Most websites use pull CDNs because they're simpler and self-managing. Push CDNs are used for large media companies like Netflix or for software update distribution.
Cache-Control Headers for CDN
Cache Invalidation at the Edge
The hardest part of using a CDN is invalidation — telling edge servers to stop serving old content. You updated your logo, but the CDN still serves the old one because it hasn't expired yet.
Strategies:
- TTL-based expiry: Set a reasonable TTL (a core caching concept). After it expires, the edge server fetches a fresh copy. Simple but there's a staleness window.
- Cache busting with fingerprints: Include a content hash in the filename:
styles.a1b2c3.css. When the content changes, the filename changes, so the CDN treats it as a completely new resource. This is the gold standard for static assets. - Purge API: Most CDNs offer an API to immediately purge specific URLs or patterns.
POST /purge {"url": "/images/logo.png"}. Useful for emergencies but can be slow to propagate across all edge servers. - Soft purge / stale-while-revalidate: Mark content as stale but keep serving it while fetching a fresh copy in the background. Users never wait; they just might see slightly old content for a moment.
Major CDN Providers
CloudFront (AWS) — Amazon's CDN. Integrates tightly with S3, EC2, and Lambda@Edge. Over 400 edge locations worldwide. Great if you're already in the AWS ecosystem.
Cloudflare — Popular for its generous free tier and built-in DDoS protection. Operates one of the largest networks (300+ cities). Also offers Workers (serverless at the edge) and zero-trust security.
Akamai — The oldest and largest CDN. Powers about 30% of all web traffic. Used by major enterprises, banks, and media companies. Extensive but expensive.
Fastly — Known for extremely fast cache purging (< 150ms globally). Powers real-time content for companies like GitHub, Stripe, and the New York Times. Offers VCL for custom cache logic.

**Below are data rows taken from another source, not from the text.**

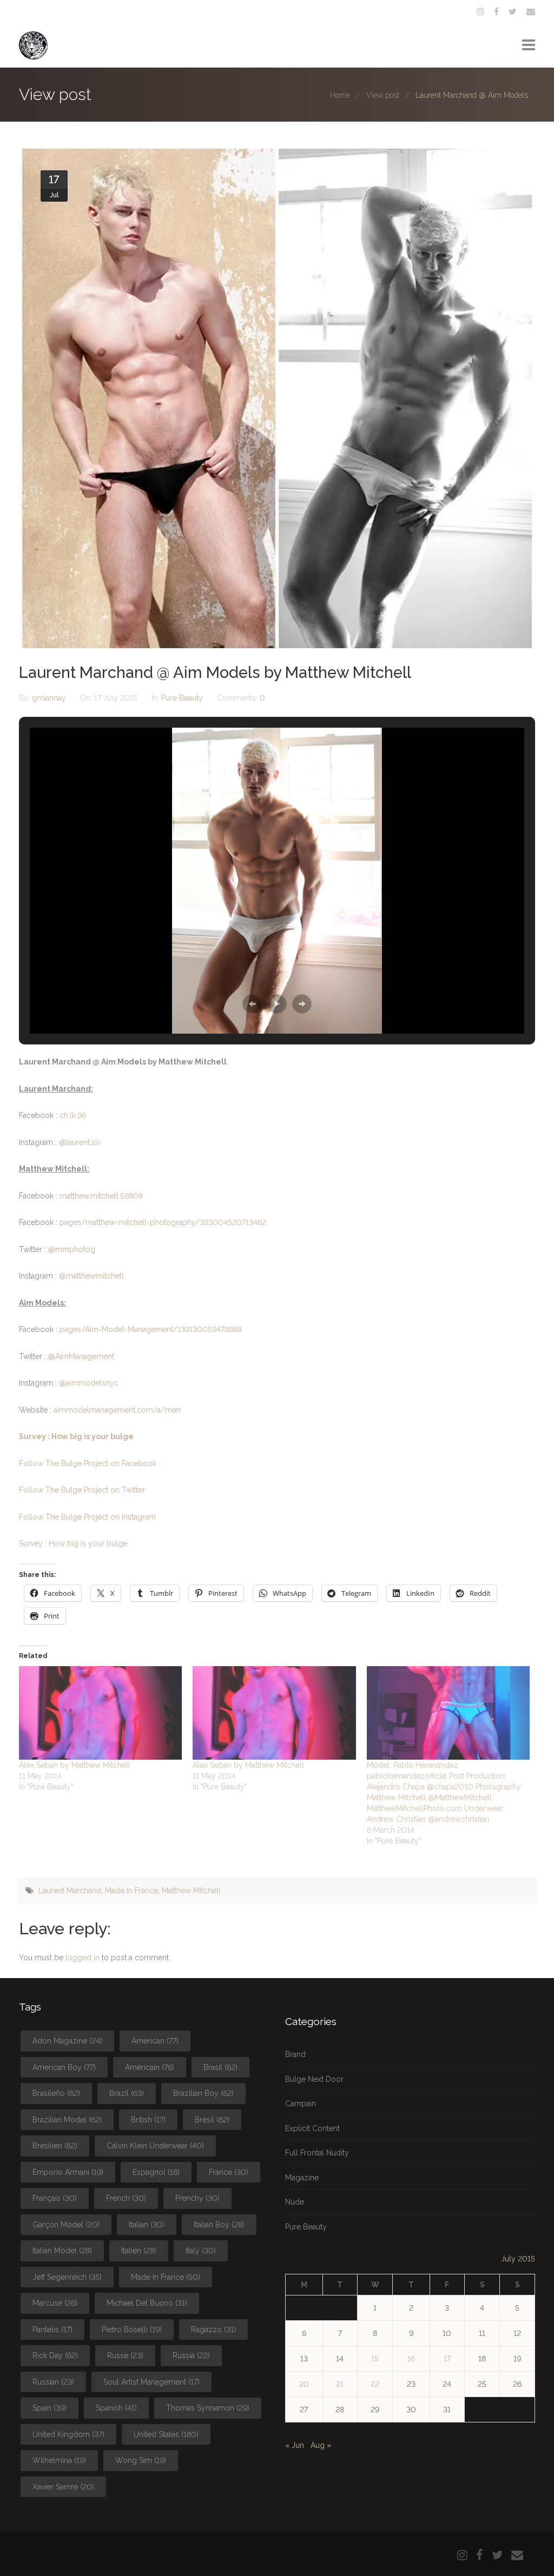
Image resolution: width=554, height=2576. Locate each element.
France (228, 2172)
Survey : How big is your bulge (76, 1436)
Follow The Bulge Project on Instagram (87, 1517)
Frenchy (197, 2198)
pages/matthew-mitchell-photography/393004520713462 (163, 1222)
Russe (125, 2355)
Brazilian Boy (203, 2093)
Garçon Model (66, 2224)
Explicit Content (312, 2128)
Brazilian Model (67, 2119)
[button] (252, 1004)
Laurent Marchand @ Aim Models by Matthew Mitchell (215, 672)
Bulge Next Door (314, 2079)
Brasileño (56, 2093)
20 (304, 2384)
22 (375, 2384)
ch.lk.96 (73, 1115)
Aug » (321, 2445)
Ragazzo (213, 2329)
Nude (294, 2202)
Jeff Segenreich (67, 2277)
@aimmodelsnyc (88, 1383)
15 (375, 2358)
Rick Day (55, 2355)
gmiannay (50, 698)
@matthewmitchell (91, 1276)
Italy (201, 2250)
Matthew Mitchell (191, 1890)
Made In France (131, 1890)
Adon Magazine (67, 2040)
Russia (191, 2355)
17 (447, 2358)
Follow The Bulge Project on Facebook (87, 1463)
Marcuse (54, 2303)
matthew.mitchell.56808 (101, 1196)
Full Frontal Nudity (317, 2152)
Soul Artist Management (151, 2382)
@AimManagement (81, 1356)
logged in (82, 1957)
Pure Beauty (182, 698)
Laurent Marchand (69, 1890)
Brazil (126, 2093)
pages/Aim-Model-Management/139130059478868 (151, 1329)
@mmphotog (71, 1249)
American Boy (64, 2067)
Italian (146, 2224)
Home (340, 95)
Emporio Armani (67, 2172)
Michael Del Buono (147, 2303)
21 (340, 2384)
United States (166, 2434)
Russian (53, 2382)
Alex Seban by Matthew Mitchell (74, 1765)
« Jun (294, 2445)
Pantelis (52, 2329)
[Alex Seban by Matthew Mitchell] (100, 1712)
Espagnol (156, 2172)
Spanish (116, 2408)
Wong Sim (140, 2460)
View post (382, 95)
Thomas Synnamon (207, 2408)
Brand (295, 2054)
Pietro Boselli (132, 2329)
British (148, 2119)
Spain (49, 2408)
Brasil (220, 2067)
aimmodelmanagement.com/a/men (117, 1410)
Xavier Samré (63, 2486)
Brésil (212, 2119)
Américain (149, 2067)
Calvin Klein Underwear (155, 2145)
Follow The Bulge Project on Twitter (82, 1490)
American (155, 2040)
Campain (300, 2103)
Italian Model (62, 2250)
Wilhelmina (59, 2460)
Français (54, 2198)
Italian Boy (219, 2224)
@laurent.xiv (80, 1142)
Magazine (302, 2177)
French (126, 2198)
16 (411, 2358)
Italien (138, 2250)
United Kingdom (68, 2434)
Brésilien (54, 2145)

When to Use a CDN (and When Not To)
Use a CDN when:
- You serve static assets (images, videos, JS, CSS) to users worldwide.

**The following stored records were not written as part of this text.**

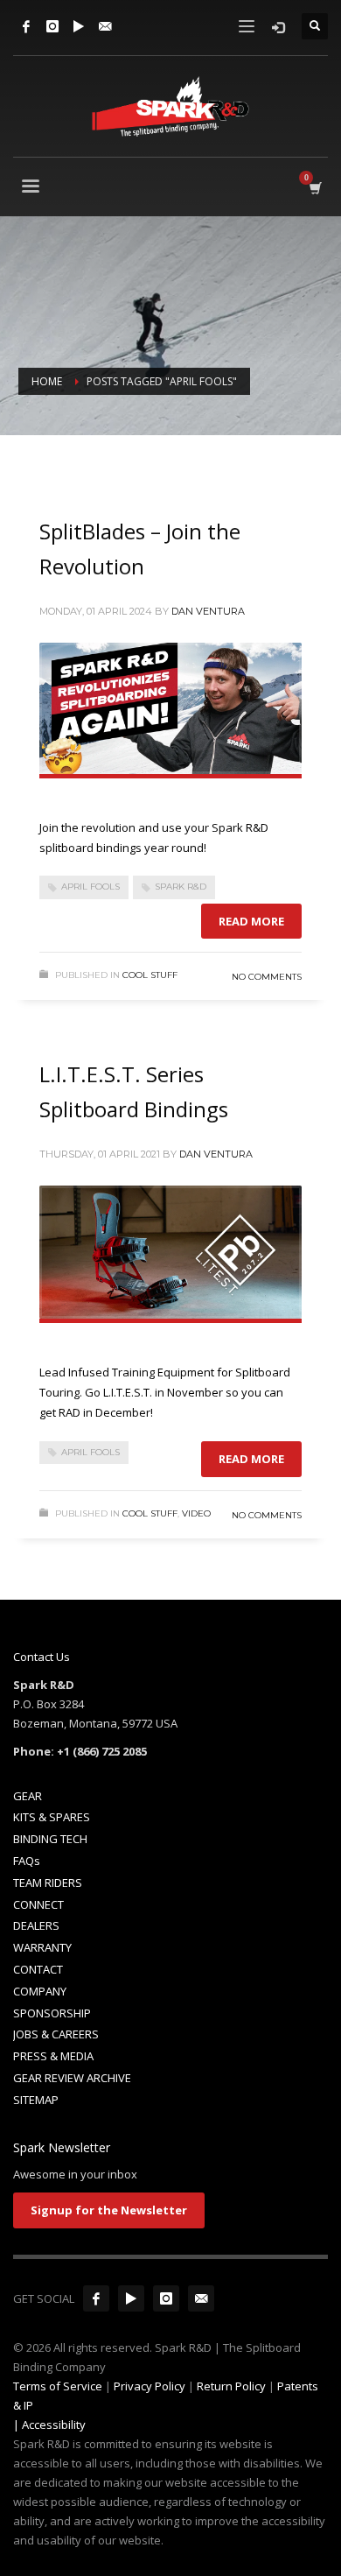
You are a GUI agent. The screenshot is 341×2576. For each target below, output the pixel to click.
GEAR (27, 1796)
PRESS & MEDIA (53, 2056)
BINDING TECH (50, 1839)
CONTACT (38, 1969)
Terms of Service (57, 2386)
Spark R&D (180, 886)
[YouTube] (79, 26)
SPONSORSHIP (52, 2013)
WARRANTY (42, 1947)
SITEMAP (36, 2100)
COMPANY (39, 1991)
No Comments (267, 976)
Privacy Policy (149, 2386)
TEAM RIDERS (47, 1882)
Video (196, 1513)
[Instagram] (52, 26)
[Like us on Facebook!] (96, 2298)
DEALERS (36, 1925)
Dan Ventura (208, 611)
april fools (90, 886)
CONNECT (38, 1904)
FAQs (26, 1861)
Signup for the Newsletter (109, 2210)
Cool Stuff (149, 975)
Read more (251, 921)
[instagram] (166, 2298)
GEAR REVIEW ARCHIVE (72, 2078)
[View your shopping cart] (314, 188)
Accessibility (54, 2424)
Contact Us (41, 1657)
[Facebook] (26, 26)
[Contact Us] (105, 26)
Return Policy (231, 2386)
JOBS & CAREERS (56, 2034)
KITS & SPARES (51, 1817)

- Your origin server is in one region but your users are global.
- You want to reduce bandwidth costs (CDN bandwidth is cheaper than origin bandwidth).
- You need DDoS protection (a rate limiter also helps here) (CDNs absorb attack traffic at the edge).
- You want faster page loads (CDN latency is typically 5-30ms vs 100-300ms from a distant origin).
Skip the CDN when:
- Your content is highly dynamic and personalized (e.g., real-time dashboards).
- All your users are in one geographic region near your server.
- You're serving sensitive data that must never be cached (financial transactions).
- You're in early development with minimal traffic — keep it simple first.